The European approval is a significant progress after the USFDA approval of the drug in September 2018. The drug has immense sales potential as EGFR-positive non-NSL cancer has low survival rates. The approval will set Vizimpro against rival drugs such as Giotrif from Boehringer Ingelheimm’s, Roche’s Tarceva, Iressa and its chief rival AZ’s Tagrisso (osimertinib). Tagrisso is being used as second-line treatment for the EGFR-mutated NSCLC and AZ is pushing for the first-line adoption.
The Vizimpro approval is another addition to Pfizer’s existing oncology pipeline portfolio. In last four months the company received FDA approval for four innovative cancer therapies which include Talzenna, a PARP inhibitor for metastatic advanced breast cancer, Lorbrena for second-line non-NSL cancer and Daurismo for untreated AML or acute myeloid leukemia.
Pfizer’s Bavencio (avelumab) is a key candidate for its oncology pipeline which is currently undergoing evaluation for different types of cancers. The drug has been approved for treating metastatic Merkell cell carcinoma in Japan, Europe and United States and has also gained FDA approval for second-line treatment of metastatic urothelial carcinoma. The approval of Bavencio for other cancer types will make it Pfizer’s long term growth driver. Pfizer is currently undertaking 30 double/triple combination studies for targeted therapies and chemotherapy and avelumab combinations with several immuno-oncology agents as part of the avelumab development program covering 15 tumor types and 9000 patients.

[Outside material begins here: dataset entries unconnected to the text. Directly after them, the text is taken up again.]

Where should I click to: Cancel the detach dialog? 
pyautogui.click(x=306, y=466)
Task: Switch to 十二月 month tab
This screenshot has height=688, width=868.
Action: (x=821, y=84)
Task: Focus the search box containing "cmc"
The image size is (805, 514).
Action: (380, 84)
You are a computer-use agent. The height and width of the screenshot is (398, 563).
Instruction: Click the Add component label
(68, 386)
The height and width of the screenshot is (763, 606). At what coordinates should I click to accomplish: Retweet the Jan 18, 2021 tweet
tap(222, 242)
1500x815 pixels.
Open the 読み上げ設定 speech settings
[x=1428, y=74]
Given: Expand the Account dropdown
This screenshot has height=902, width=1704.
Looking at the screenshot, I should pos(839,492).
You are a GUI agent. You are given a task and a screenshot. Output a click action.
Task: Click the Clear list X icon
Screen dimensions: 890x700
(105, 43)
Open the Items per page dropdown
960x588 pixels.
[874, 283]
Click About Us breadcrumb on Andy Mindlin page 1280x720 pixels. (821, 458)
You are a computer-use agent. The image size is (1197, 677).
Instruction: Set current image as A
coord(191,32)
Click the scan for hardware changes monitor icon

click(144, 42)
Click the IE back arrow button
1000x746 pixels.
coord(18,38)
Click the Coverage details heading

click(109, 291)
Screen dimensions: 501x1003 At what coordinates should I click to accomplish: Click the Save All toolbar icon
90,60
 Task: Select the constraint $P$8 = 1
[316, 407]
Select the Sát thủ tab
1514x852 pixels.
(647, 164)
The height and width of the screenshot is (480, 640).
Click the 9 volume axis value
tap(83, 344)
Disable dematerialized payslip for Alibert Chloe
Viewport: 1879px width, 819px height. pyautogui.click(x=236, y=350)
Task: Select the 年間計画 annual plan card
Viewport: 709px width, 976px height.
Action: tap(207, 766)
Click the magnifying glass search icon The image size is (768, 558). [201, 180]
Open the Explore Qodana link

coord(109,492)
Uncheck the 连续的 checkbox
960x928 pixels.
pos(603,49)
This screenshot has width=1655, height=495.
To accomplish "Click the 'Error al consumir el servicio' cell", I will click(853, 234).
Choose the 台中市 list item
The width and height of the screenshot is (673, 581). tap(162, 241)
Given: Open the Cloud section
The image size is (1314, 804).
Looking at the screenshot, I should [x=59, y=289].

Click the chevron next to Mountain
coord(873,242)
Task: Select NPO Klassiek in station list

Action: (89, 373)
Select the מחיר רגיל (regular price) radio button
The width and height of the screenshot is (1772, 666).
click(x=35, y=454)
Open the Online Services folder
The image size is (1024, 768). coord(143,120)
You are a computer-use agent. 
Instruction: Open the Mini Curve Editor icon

Pfizer’s launch of biosimilar versions of Amgen’s Epogen and Neupogen will venture the company into biosimilars space. The company is also preparing for biosimilar versions of Roche’s Rituxan, Herceptin and Avastin which are under FDA’s review process with decisions pending in late 2019. The oncology drugs sale has driven Pfizer’s profits which accounted for more than 13% of total sales in 2018. Oncology revenues rose to $7.2 billion in sales, an increase by 19% from the last year. Other Marketed drugs for cancer include Bosulif, Inlyta, Ibrance Sutent and others.